En réalité, Mme M. n’a jamais repris le travail et a été admise à la pension prématurée définitive le 1er décembre 1997.

Pendant la période entre le 1er septembre 1993 (date de consolidation des lésions) et le 30 novembre 1997 (veille de la mise à la pension), elle a été indemnisée conformément aux règles applicables pour le congé maladie et n’a ainsi pas perçu son traitement à 100% comme cela aurait été le cas si l’incapacité avait été reconnue comme découlant de l’accident.

Elle introduisit une procédure devant le tribunal du travail, afin d’obtenir la condamnation de la Communauté française à lui verser la différence entre le traitement perçu pendant la période litigieuse et le traitement à 100%, à majorer des intérêts de retard. Cette demande se fondait sur le lien existant entre l’incapacité et l’accident du travail.

Sa demande fut accueillie par le tribunal du travail de Liège, décision confirmée par un arrêt de la cour du travail de Liège du 13 mai 2004.

La Communauté française se pourvut en cassation à l’encontre de l’arrêt, faisant valoir l’incompétence matérielle des juridictions du travail, la compétence de celle-ci ne s’étendant pas aux demandes visant des arriérés de traitement.

La Cour de cassation lui donna raison, par arrêt du 8 mai 2006. La Cour suprême relève en effet que :

  1. d’une part, les éléments du dossier indiquent que la contestation portait sur une demande d’arriérés de traitement (et intérêts) fondée sur le statut administratif et non sur les dispositions de la loi du 3 juillet 1967 ;
  2. d’autre part, la compétence des juridictions du travail au sens de l’article 579, 1°, du Code judiciaire, est limitée aux demandes relatives aux indemnités prévues par la législation sur les accidents du travail.

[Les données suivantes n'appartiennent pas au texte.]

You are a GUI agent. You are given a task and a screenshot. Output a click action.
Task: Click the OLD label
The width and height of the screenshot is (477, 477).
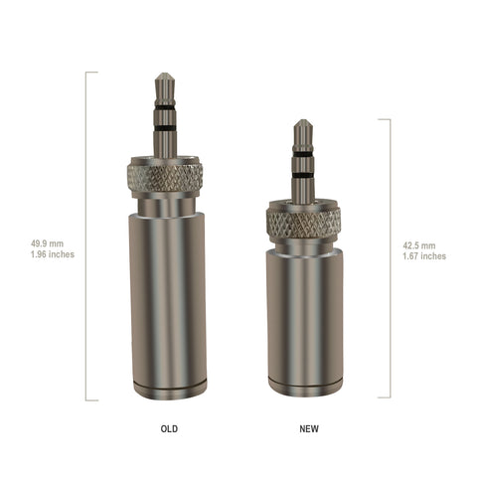click(x=169, y=428)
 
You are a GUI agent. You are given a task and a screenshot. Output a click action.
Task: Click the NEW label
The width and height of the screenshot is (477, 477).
click(x=309, y=428)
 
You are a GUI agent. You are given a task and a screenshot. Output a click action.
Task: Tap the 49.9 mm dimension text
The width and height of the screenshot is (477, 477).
click(x=47, y=243)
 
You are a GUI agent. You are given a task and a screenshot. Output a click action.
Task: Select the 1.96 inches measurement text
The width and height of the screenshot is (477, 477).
click(x=53, y=254)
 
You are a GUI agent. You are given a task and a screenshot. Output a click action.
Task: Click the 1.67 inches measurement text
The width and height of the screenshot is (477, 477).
click(x=424, y=256)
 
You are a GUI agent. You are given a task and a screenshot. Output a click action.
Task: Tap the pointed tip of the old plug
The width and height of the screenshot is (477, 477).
click(x=165, y=74)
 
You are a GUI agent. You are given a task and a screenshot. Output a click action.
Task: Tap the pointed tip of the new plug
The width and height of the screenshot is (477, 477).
click(x=302, y=120)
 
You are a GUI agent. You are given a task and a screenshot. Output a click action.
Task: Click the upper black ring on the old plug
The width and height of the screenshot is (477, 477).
click(x=165, y=107)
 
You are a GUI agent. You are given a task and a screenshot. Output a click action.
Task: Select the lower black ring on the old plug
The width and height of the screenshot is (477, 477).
click(x=165, y=128)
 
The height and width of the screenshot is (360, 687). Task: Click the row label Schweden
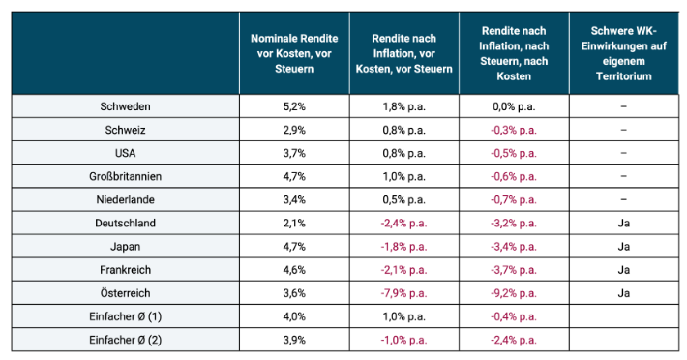tap(126, 106)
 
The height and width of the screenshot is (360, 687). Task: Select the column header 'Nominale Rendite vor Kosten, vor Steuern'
tap(294, 53)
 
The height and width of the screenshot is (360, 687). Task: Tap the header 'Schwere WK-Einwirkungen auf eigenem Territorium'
tap(623, 53)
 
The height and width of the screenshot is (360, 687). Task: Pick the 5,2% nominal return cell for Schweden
tap(294, 106)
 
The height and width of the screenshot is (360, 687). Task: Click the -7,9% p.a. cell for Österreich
tap(403, 293)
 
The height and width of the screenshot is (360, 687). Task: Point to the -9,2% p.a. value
tap(514, 293)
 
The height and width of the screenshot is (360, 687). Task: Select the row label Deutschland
tap(126, 223)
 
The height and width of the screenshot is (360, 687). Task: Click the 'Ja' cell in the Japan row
tap(623, 246)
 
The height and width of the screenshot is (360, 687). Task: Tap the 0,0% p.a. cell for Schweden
tap(514, 106)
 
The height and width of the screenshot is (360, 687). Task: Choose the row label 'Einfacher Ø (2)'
tap(126, 340)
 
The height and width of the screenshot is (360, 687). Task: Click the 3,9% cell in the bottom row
tap(294, 340)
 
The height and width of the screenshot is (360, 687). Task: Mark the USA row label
tap(126, 153)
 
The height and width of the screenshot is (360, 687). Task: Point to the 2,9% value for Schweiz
tap(294, 130)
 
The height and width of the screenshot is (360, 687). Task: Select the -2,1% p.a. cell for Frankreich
tap(403, 270)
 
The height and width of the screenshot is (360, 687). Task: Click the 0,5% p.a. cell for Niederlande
tap(403, 199)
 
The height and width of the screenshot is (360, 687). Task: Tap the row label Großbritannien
tap(126, 176)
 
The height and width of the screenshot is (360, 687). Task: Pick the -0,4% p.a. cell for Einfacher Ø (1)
tap(514, 316)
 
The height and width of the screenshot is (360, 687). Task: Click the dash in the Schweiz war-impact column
tap(623, 130)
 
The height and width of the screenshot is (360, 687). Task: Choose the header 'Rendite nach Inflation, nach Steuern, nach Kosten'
tap(514, 53)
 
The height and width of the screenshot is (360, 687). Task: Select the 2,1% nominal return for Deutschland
tap(294, 223)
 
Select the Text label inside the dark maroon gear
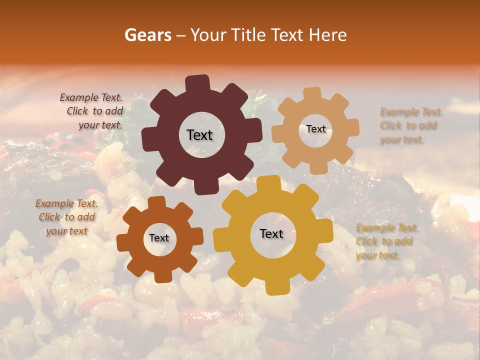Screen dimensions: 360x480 (x=200, y=135)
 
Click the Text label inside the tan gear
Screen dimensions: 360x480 (x=316, y=129)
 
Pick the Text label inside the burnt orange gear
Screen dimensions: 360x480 (x=159, y=238)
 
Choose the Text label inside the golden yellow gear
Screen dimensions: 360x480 (x=272, y=234)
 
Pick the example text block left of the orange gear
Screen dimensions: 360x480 (x=66, y=217)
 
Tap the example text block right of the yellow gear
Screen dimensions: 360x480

L’arrêt de la cour du travail de Liège est dès lors cassé et la cause renvoyée devant la cour du travail de Bruxelles.

La position des parties

Devant la cour du travail de Bruxelles, les parties ont demandé toutes deux le renvoi de la cause devant la cour d’appel.

La décision de la Cour

La Cour du travail constate que la demande vise effectivement des arriérés de traitement et ne repose pas sur les dispositions de la loi du 3 juillet 1967, de sorte qu’il ne s’agit pas d’une demande visée par l’article 579, 1° du Code judiciaire.

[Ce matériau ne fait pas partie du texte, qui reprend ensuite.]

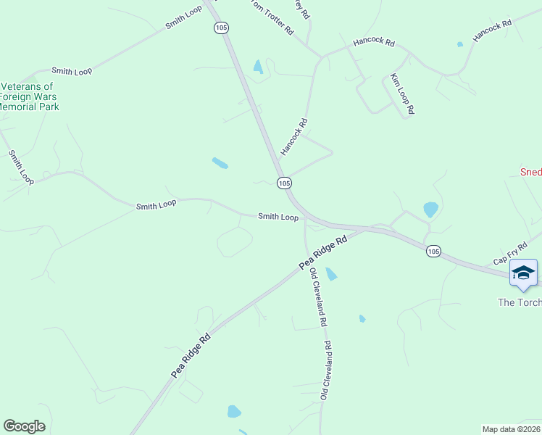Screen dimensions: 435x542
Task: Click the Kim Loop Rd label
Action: tap(401, 94)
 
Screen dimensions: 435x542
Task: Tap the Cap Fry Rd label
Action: tap(509, 254)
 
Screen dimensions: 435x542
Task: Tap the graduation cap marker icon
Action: tap(523, 273)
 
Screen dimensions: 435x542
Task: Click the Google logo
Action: tap(24, 426)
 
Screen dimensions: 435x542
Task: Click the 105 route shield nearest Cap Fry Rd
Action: tap(433, 251)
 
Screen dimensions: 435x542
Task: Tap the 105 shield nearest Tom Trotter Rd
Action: tap(221, 28)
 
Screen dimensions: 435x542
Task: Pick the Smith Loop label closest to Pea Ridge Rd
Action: tap(278, 217)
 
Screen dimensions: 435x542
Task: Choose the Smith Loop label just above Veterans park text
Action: tap(72, 71)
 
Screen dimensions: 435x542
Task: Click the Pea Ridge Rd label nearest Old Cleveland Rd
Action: tap(322, 252)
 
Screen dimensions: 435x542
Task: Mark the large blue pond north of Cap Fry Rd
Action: tap(430, 210)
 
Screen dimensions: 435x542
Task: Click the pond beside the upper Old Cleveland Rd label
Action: tap(331, 274)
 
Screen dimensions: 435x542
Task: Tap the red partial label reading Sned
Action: tap(530, 172)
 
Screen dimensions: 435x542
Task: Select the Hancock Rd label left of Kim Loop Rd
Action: tap(373, 43)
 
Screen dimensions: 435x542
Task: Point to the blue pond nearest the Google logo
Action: tap(234, 412)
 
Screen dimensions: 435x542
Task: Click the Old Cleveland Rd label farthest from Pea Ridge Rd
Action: tap(326, 370)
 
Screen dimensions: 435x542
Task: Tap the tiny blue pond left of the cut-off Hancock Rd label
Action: tap(460, 44)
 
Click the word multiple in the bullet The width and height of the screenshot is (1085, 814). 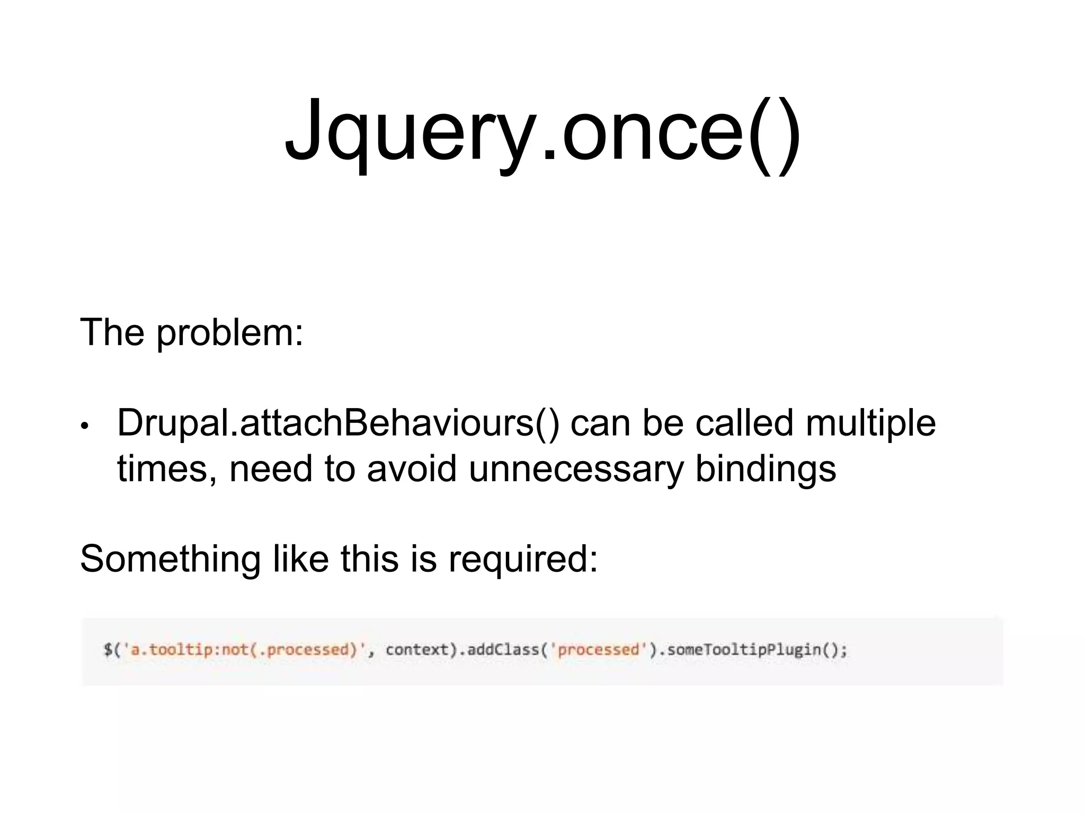[x=870, y=424]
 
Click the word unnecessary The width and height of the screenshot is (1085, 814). [x=576, y=470]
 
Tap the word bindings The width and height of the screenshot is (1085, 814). [x=765, y=470]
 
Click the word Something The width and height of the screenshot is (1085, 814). [x=170, y=560]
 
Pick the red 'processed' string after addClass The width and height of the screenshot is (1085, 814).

En application de l’article 643 du Code judiciaire, la cause est renvoyée devant la cour d’appel de Liège.

Intérêt de la décision

L’arrêt se prononce sur les limites de la compétence des juridictions du travail en matière d’accidents du travail.

Rappelons que l’article 579, 1° du Code judiciaire dispose que le tribunal du travail est compétent pour connaître des demandes relatives à la réparation des dommages résultant des accidents du travail, des accidents sur le chemin du travail et des maladies professionnelles. La Cour de cassation a adopté une interprétation restrictive de cette compétence, estimant qu’elle est limitée aux demandes relatives aux indemnités prévues par la législation sur la réparation des dommages résultant des accidents du travail et des maladies professionnelles (voy. notamment Cass., 13 déc. 2004, J.T.T., 2005, 24).

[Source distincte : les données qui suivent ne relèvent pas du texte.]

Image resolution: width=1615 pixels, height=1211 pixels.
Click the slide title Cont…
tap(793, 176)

Notons que, dans le cas d’espèce, la compétence du Tribunal aurait pu (s’il y avait eu au moins un jour de travail après la consolidation) s’asseoir sur une disposition de la loi, étant l’article 3bis de la loi du 3 juillet 1967 tel que modifié par la loi du 19 oct. 1998, qui prévoit pour les membres du personnel, auxquels la loi a été rendue applicable, le bénéfice pendant la période d’incapacité temporaire jusqu’à la date de reprise complète du travail des dispositions prévues en cas d’incapacité temporaire totale par la législation sur les accidents du travail. (Pour la période antérieure à la modification légale, voir l’arrêt de la Cour d’arbitrage n° 64/2001 du 8 mai 2001).

Par ailleurs, s’il s’était agi d’un contractuel du secteur public, la compétence des juridictions du travail aurait pu s’asseoir sur l’article 578, 1° du Code judiciaire, s’agissant alors d’une contestation relative au contrat de travail.